Thanks for sharing this story. It definitely has a lot of action that’s for sure. Nice introduction too with Matt and his clone about to be executed and trying to get away.

But please note that there are some things you need to pay very close attention to. These things are grammar and punctuation. You know why? Because the reader gets distracted if we use faulty grammar and punctuatuion and that’s not a reaction that we as writers want our readwers to have.

What we want is to keep the reader totally engrossed in the story that we are telling. So the first thing to do before publishing a story is to pass it through a spell-checker and correct all the misspellings. Then we should look up an article on how to punctuate dialogue so that we don’t make basic mistakes.

Also we should try not to rush through the scenes. For example, the interaction between Matt and the security prison guard could have been extended and offered a great opportunity for adding information that would make Matt more realistic.

His fear of death could be delved on. The prison guard's reasons for detesting Matt could be examined a little. Mat’s reasons for trusting or not trusting such good luck potions could be briefly explored. Yet the scenes starts and ends in a wink. The same applies to all the other scenes.

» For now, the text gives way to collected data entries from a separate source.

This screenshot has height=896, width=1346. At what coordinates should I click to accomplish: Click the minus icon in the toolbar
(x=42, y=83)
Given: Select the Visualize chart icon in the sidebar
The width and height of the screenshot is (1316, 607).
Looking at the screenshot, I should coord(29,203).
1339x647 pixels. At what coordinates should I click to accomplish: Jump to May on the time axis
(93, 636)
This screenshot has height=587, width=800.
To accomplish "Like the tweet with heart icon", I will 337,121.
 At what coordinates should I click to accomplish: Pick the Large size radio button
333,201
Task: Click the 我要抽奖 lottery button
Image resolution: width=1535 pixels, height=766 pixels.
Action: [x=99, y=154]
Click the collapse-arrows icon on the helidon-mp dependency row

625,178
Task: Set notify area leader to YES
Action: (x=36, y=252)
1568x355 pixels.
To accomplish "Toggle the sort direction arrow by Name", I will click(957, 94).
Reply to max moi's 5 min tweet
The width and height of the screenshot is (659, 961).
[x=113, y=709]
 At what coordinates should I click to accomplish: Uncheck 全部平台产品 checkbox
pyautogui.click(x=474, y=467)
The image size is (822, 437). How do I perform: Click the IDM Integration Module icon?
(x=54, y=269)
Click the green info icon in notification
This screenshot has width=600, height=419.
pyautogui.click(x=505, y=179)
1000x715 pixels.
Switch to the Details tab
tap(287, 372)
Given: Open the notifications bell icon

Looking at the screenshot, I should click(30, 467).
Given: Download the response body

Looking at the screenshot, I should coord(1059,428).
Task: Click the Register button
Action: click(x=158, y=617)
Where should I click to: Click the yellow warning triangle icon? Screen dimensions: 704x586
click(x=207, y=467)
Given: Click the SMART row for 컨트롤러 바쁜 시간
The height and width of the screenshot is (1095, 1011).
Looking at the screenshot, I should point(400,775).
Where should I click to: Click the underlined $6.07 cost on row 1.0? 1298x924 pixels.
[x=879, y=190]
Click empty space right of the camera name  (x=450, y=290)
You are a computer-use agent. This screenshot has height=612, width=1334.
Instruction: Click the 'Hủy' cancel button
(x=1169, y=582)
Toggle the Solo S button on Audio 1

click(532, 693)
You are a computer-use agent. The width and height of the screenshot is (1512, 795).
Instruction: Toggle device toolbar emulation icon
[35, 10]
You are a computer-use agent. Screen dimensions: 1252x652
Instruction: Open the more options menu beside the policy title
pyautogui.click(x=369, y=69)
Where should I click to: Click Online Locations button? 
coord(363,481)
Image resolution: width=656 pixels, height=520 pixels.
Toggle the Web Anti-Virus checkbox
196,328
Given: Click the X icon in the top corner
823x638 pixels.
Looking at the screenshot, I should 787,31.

Below are some suggestions:

Try not using the protagonist’s name too often. The name “Matt” appears a total of 40 times. It becomes extremely distracting after a while. As writers we don’t want to distract or annoy the reader-right?

Grammar:


“....was saw.” [was seen]

Spelling:


“....hom-nevermind"


“....work toghether.”

-----------------


Word economy:


Remove all totally unnecessary words.


Example:

“Matt's fear getting worse and worse with every second that went by.”

[“Matt’s fear gradually increased.”]

The reader already knows that seconds go by as fear increases.

Also, when we write a scene we have to ask ourselves whether it will be believed as possible or even probable. Matt escaping and immediately flying in through the hole in the roof moments later is too far fetched to be convincing. Especially with absolutely no opposition from security guards or the police. So please try to keep that in mind since it is also very important.





"Come quickly, I am drinking the stars!"